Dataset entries
+ + +

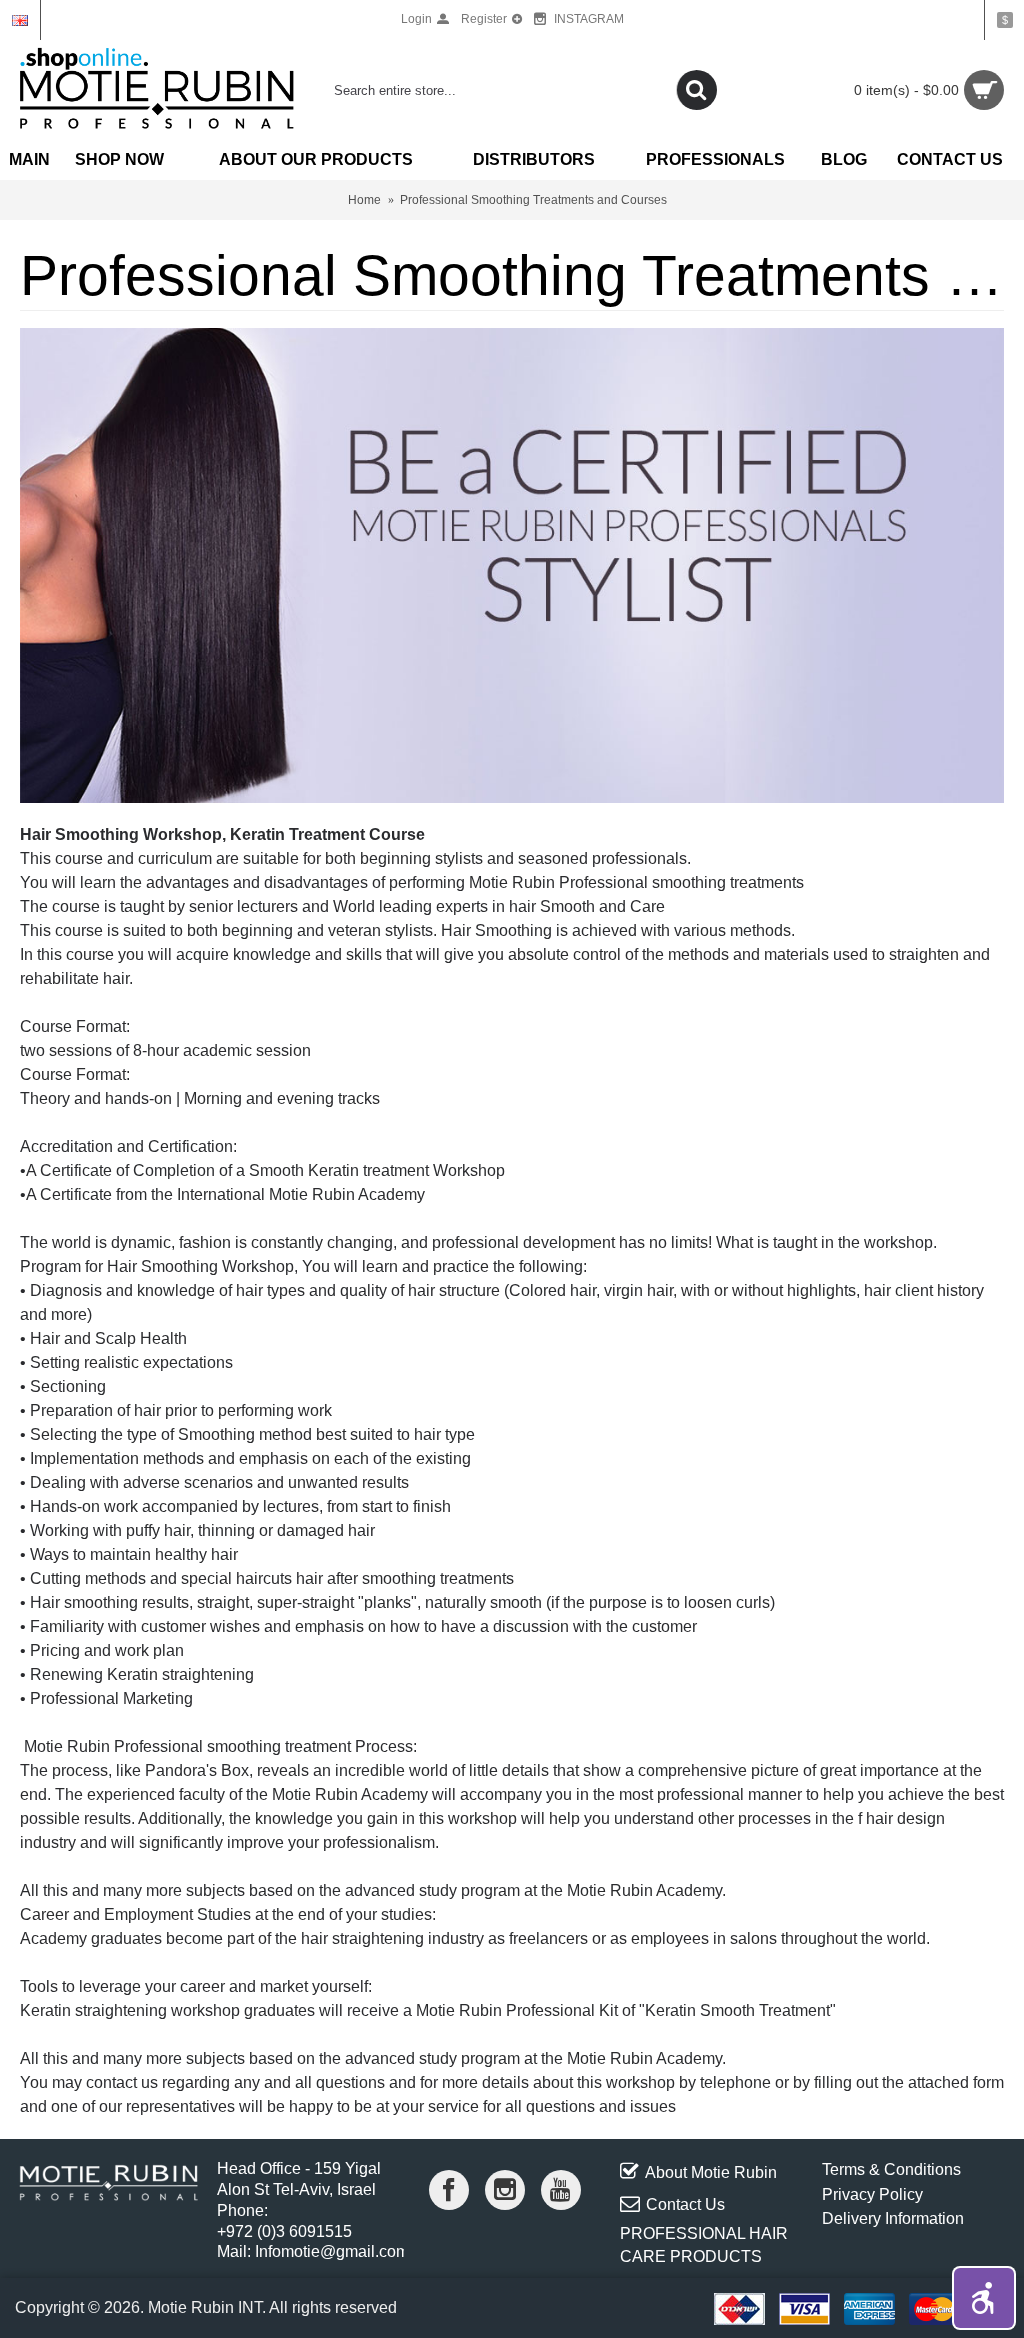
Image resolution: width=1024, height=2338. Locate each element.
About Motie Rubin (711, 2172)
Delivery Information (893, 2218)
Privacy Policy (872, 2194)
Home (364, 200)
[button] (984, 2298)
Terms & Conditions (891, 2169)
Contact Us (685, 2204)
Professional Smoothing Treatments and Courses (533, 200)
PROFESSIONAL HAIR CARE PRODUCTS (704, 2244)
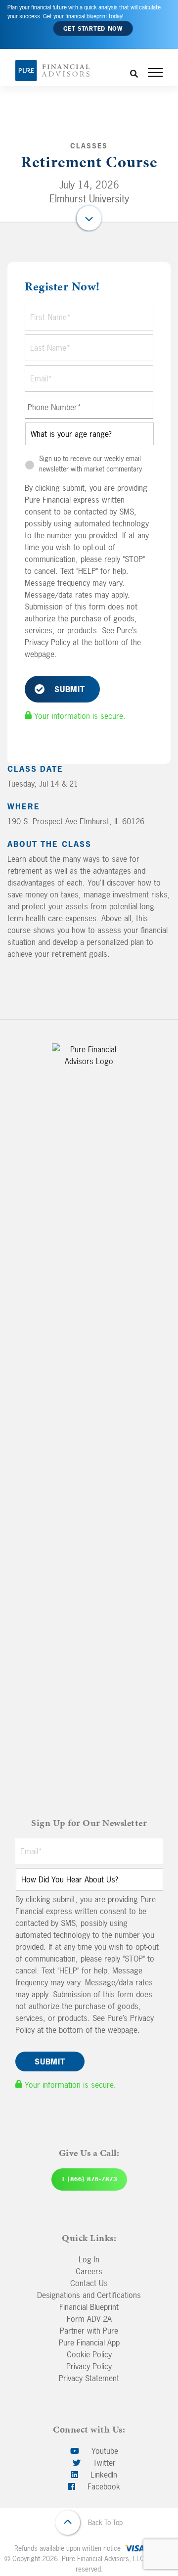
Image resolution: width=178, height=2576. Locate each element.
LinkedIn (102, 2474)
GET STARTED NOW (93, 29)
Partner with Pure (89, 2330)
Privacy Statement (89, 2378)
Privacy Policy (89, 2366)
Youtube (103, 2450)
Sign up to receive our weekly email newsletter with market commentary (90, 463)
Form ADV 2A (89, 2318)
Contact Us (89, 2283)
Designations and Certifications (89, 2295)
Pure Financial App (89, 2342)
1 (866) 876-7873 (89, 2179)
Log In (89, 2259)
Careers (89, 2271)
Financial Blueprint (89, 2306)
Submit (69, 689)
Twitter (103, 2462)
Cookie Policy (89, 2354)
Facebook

+ + +

- [Your assignment]:
Starting from the records above, copy each line where the string "width" is found.

- [Finished exercise]:
Image resolution: width=1024, height=2338. Locate each element.
Image resolution: width=178, height=2576. Locate each element.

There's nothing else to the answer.